La 76ᵉ édition du Festival d’Avignon bat son plein ! Retrouvez sur notre site, notre sélection du Off (du 7 au 30 juillet) et les spectacles du In (jusqu’au 26 juillet) pendant la durée du festival.
Je vous écris dans le noir
Elle est libre Pauline, dans ce hamac au bord de la mer, bercée par le clapotis des eaux d’Essaouira et les cris des mouettes, elle peut désormais rêver d’une nouvelle vie, d’un autre amour avec un homme qui lui a fait reprendre goût aux caresses et croire qu’elle aussi a droit au bonheur. Mais le destin ressemble rarement à une plage tranquille où l’on peut enfin goûter une paix bien méritée.

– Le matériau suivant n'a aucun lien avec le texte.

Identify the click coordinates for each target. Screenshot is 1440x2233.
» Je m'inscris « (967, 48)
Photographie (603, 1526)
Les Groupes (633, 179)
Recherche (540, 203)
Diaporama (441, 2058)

C’est sur cette image presque idyllique que s’ouvre, comme on ouvre la première page d’un livre, Je vous écris dans le noir qui relate le destin de Pauline Dubuisson, contre laquelle fut demandée la peine de mort en 1953 pour avoir tué son amant, sentence muée en une peine de prison à perpétuité, puis libérée neuf ans plus tard. Cette première réquisition de condamnation à mort d’une femme en France rendit l’affaire célèbre et inspira même à Clouzot son film La Vérité avec Brigitte Bardot. On ne compte plus les surnoms dont l’affublèrent les journaux : « Ange du mal », « mortelle séductrice » ou « orgueilleuse sanguinaire ». Les époques se fabriquent des monstres pour conjurer les peurs : cette belle jeune femme ambitieuse faisait bien l’affaire, elle qui fut tondue à la Libération pour avoir couché à 15 ans avec un officier allemand, elle qui voulut terminer ses études de médecine contre vents et marées et dont les conquêtes masculines suscitèrent dans l’opinion publique autant d’envie que de réprobation. Trop libre pour son époque.
« Je m’appelle Pauline Dubuisson et j’ai tué un homme, mais personne ne naît assassin », c’est ainsi qu’elle se présente à nous, si forte et sincère dans sa fragilité, sa quête du bonheur, son entêtement à vivre malgré tout. À la fois légère dans ses désirs simples et hiératique dans sa dignité. Pauline Dubuisson se suicidera à 37 ans à Essaouira où elle s’était réfugiée pour fuir un passé qui finit par la rattraper.
Sylvie Van Cleven et Gilles Nicolas portent aujourd’hui à la scène le beau livre que Jean-Luc Seigle a consacré à ce fait-divers dramatique, état des lieux d’une société, comme tout fait-divers, si anecdotique soit-il en apparence, qui devient objet d’anthropologie dès lors qu’on veut y consacrer un peu d’attention. Dans le rôle de l’héroïne de cette histoire, Sylvie Van Cleven est simplement bouleversante.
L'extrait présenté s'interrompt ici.